/mara-ptm-importer

A GUI tool to calculate regional statistics based on public transport GTFS data (and compare them with Origin-Destination mobility data).

Primary LanguagePythonMIT LicenseMIT

PTM Tool (Public Transport vs. Mobility Tool)

MARA PTM Importer

A GUI tool to calculate regional statistics based on public transport GTFS data (and compare them with Origin-Destination mobility data).

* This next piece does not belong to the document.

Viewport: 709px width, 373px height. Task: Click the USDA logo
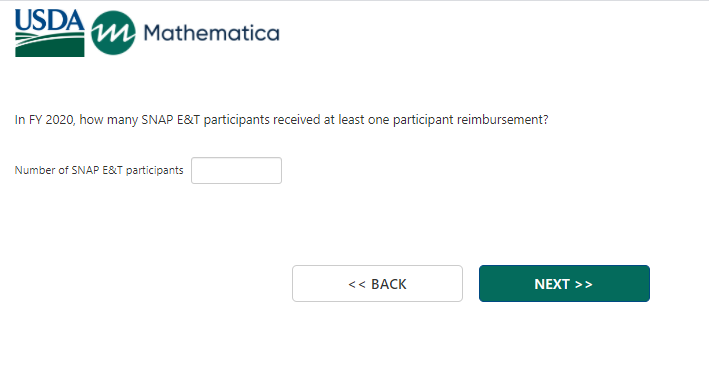50,33
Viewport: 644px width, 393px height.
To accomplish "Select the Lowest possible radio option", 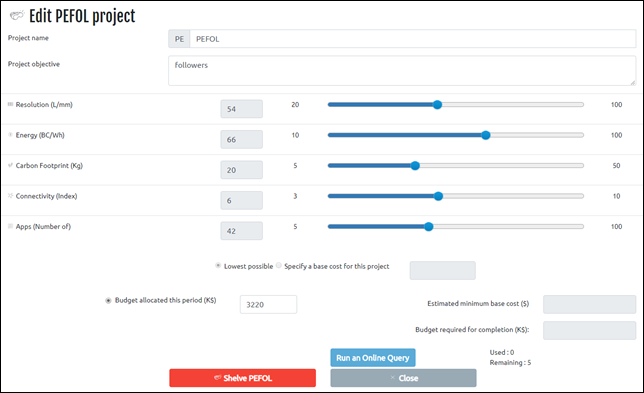I will pyautogui.click(x=218, y=266).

Specify a GTFS feed and geographic regions, select a week and the tool will provide you with temporal statistics on:

  • The number of incoming trips for each region
  • The number of outgoing trips for each region
  • The number of unique trips between each region and each other region

These statistics are available down to a day-by-day one-hour time window level for the selected week.

Methodology

  • Stops at which trips start or end are extracted from the main GTFS feed
  • Between all those stops itinerary routings within the specified time frame are collected using a local OpenTripPlanner instance (this takes a long time and uses all available CPU)
  • For the incoming and outgoing trips each unique leg crossing a region border is counted
  • For trips between regions, all itineraries between them are reduced to the trips/legs that uniquely cross out of the originating region(s)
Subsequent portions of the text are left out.